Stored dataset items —

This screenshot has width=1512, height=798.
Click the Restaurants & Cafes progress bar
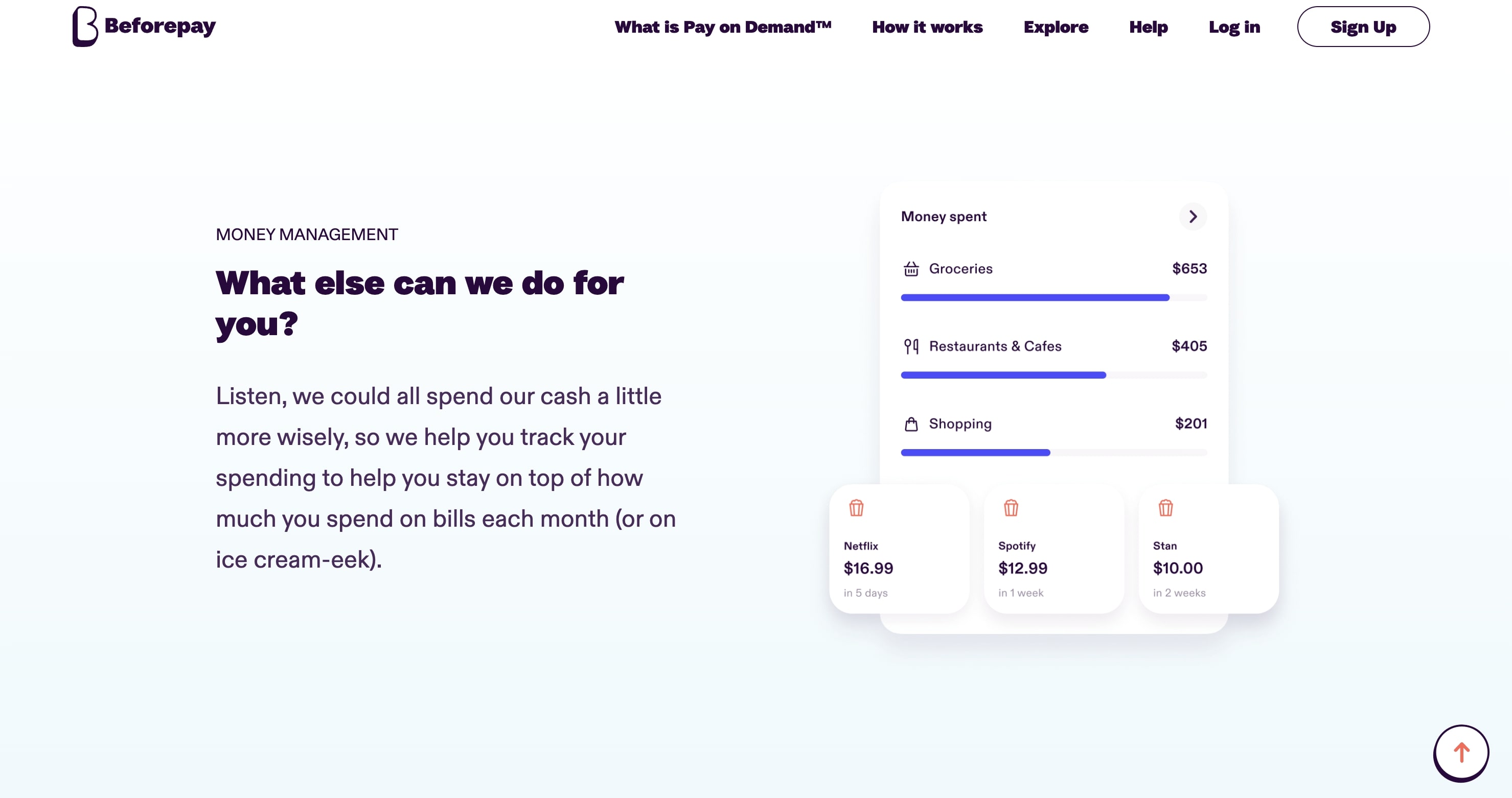point(1053,375)
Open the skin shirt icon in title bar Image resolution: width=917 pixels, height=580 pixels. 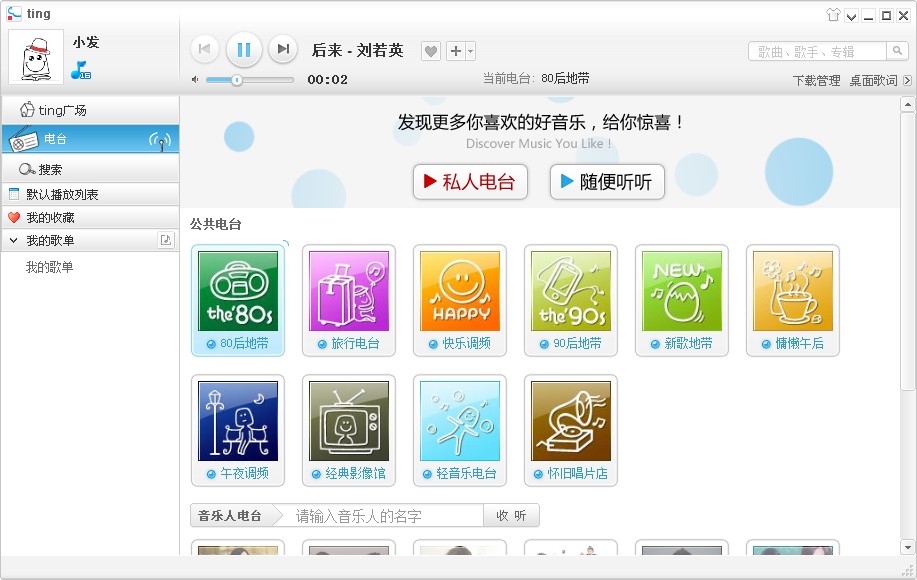click(833, 15)
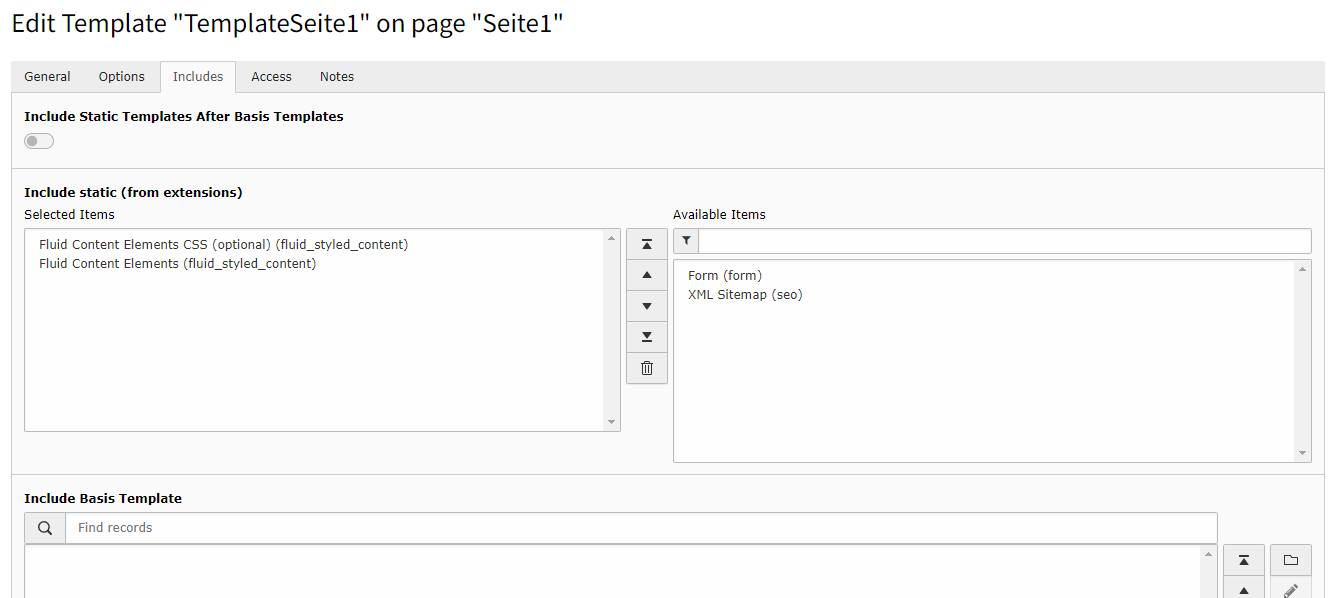
Task: Click the filter icon above Available Items
Action: 686,241
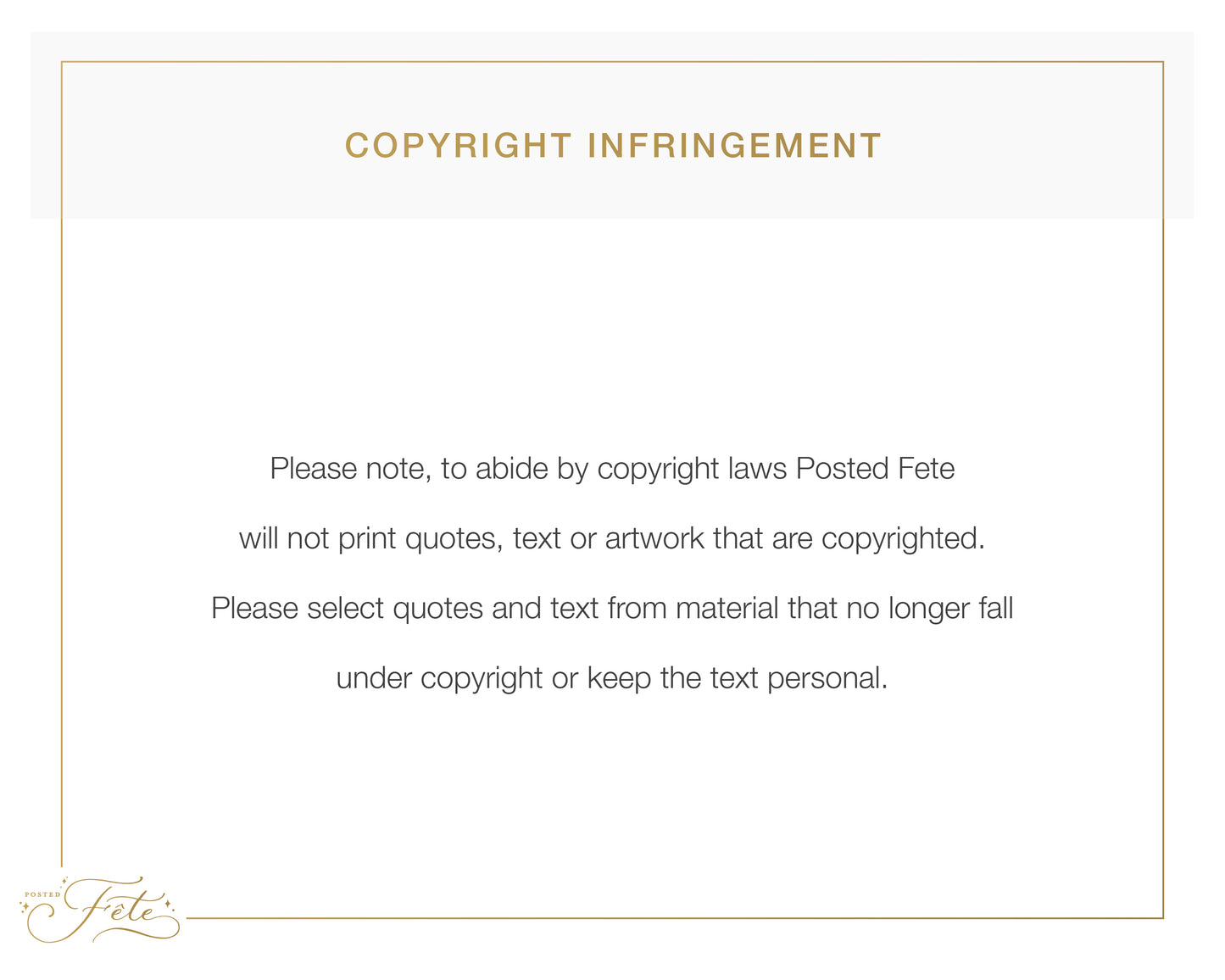Screen dimensions: 1225x980
Task: Select the word COPYRIGHT in the title
Action: click(459, 146)
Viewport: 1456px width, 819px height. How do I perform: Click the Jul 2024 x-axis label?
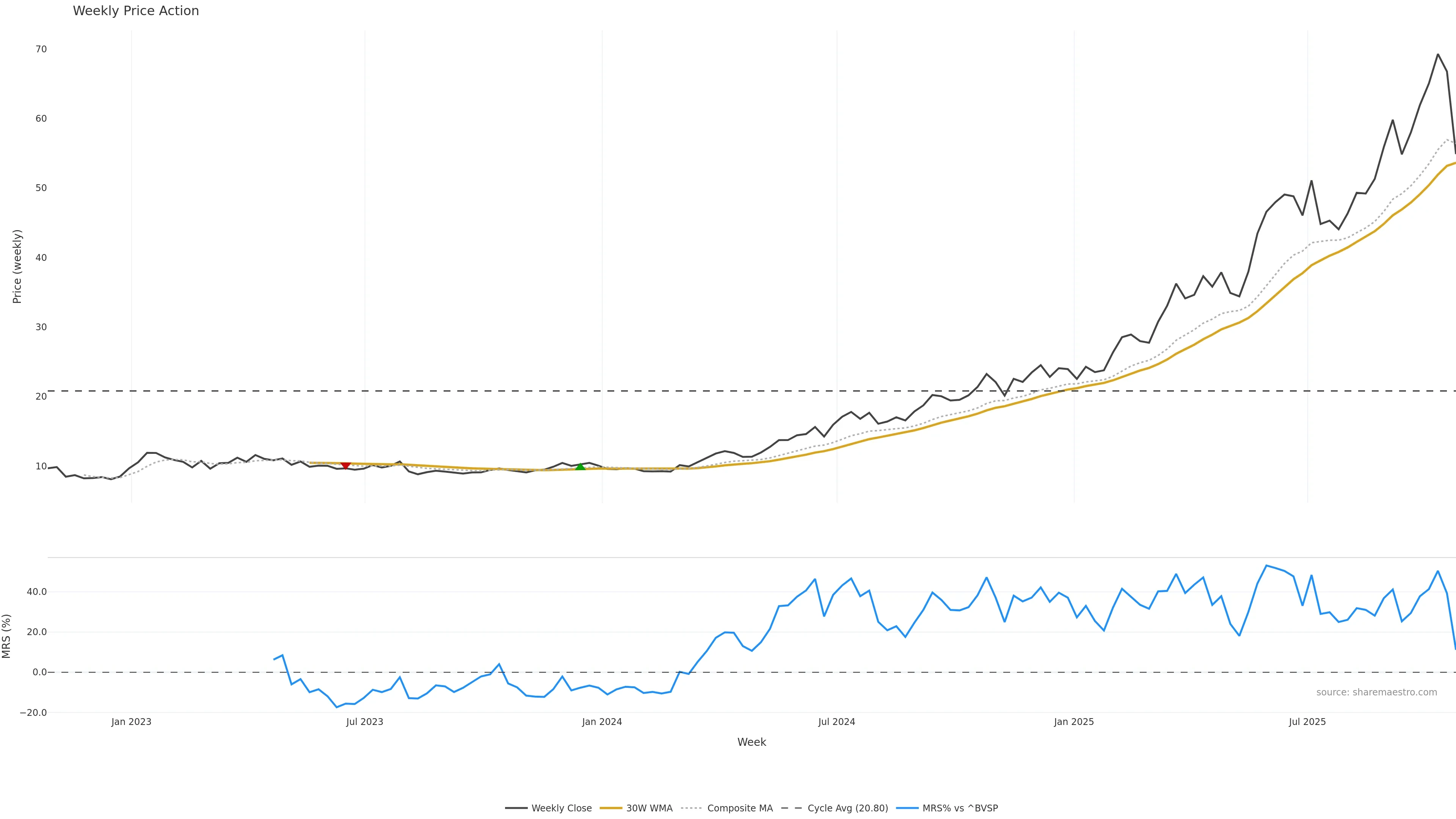[836, 722]
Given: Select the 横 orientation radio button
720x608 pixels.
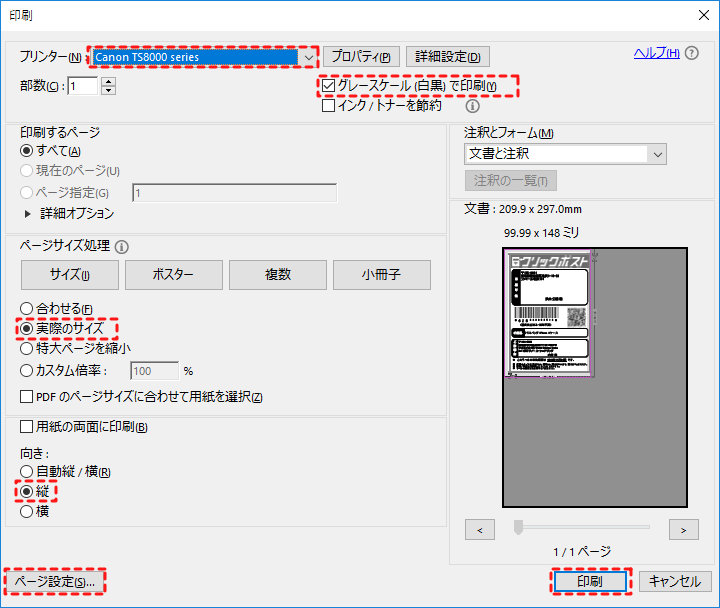Looking at the screenshot, I should click(27, 511).
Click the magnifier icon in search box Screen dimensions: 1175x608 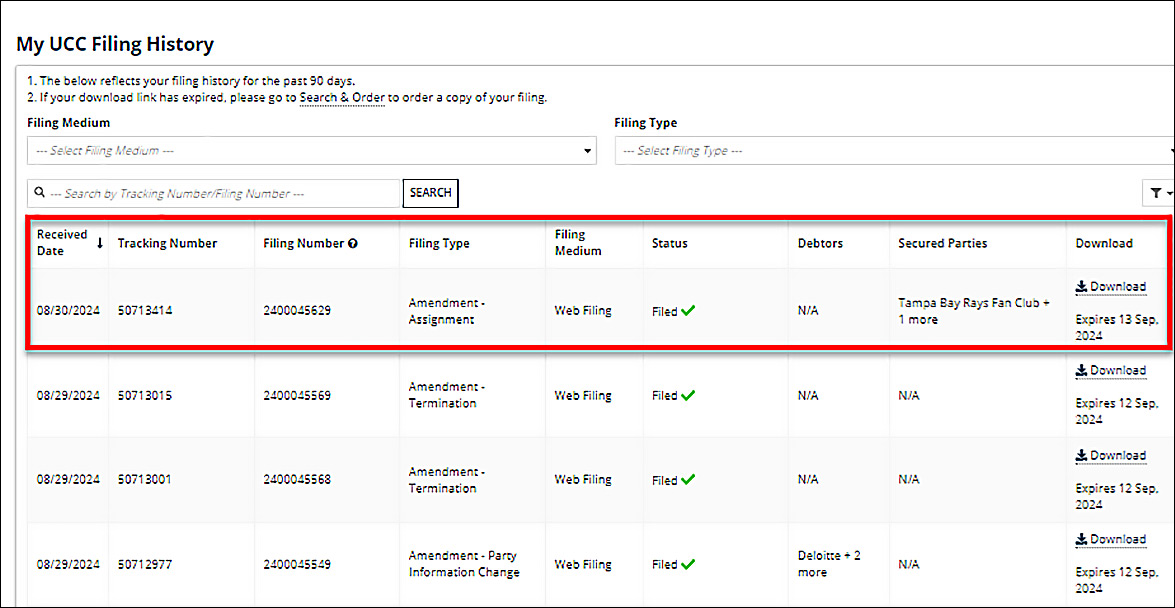[x=39, y=193]

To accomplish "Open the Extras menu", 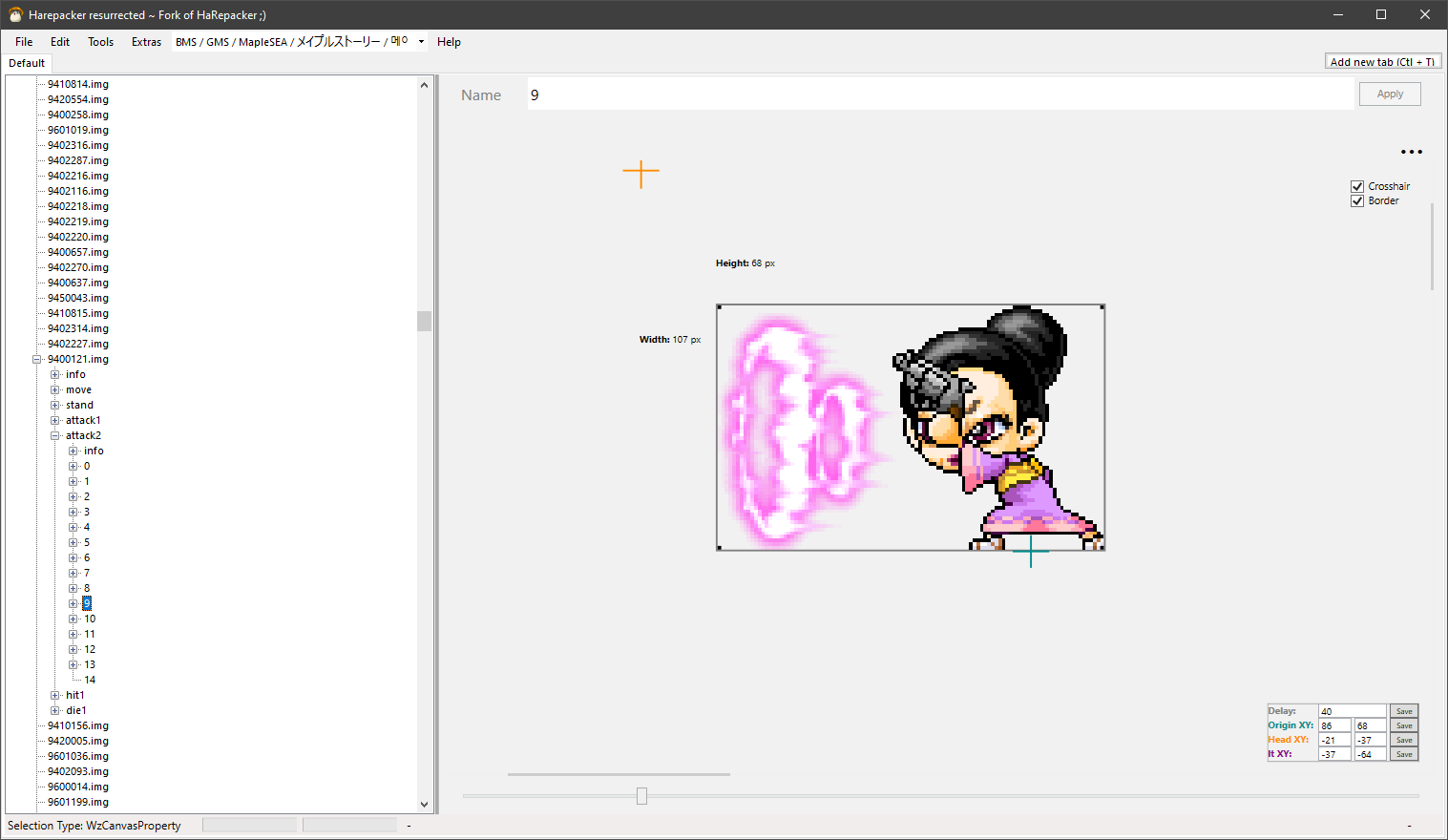I will click(x=146, y=42).
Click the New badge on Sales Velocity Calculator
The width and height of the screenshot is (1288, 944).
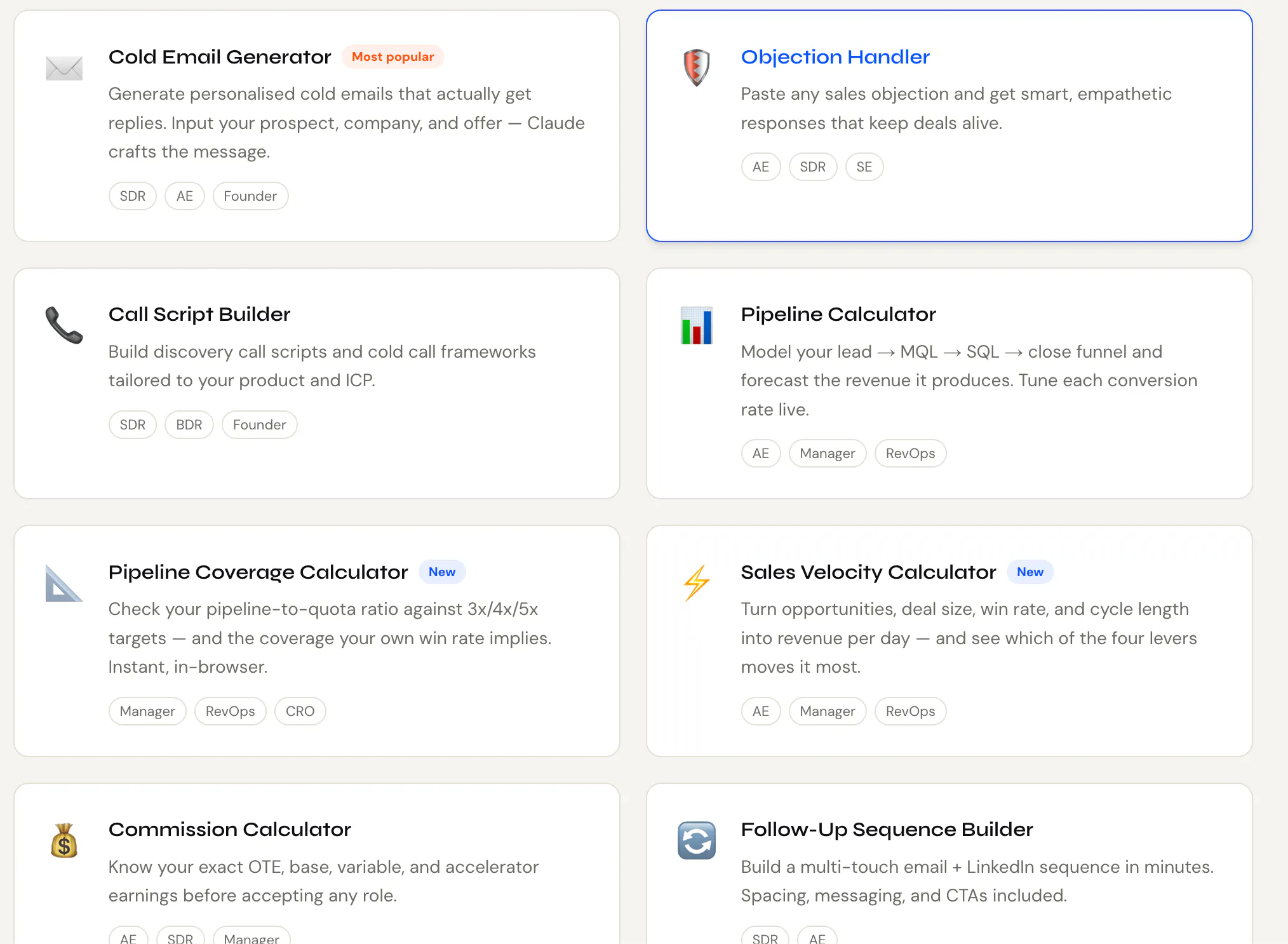pos(1030,572)
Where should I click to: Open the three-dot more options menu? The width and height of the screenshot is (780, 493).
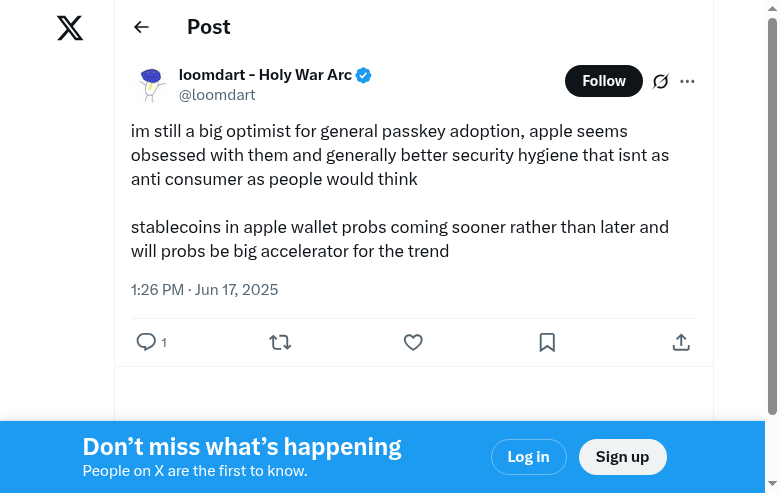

Task instructions —
Leaving out every picture, transcribe exactly the lines from the line that contains "Click the New" through the final line of the entries above.

Response below —
Click the New badge on Sales Velocity Calculator
The width and height of the screenshot is (1288, 944).
pos(1030,572)
Where should I click to: Open the three-dot more options menu? The width and height of the screenshot is (780, 493).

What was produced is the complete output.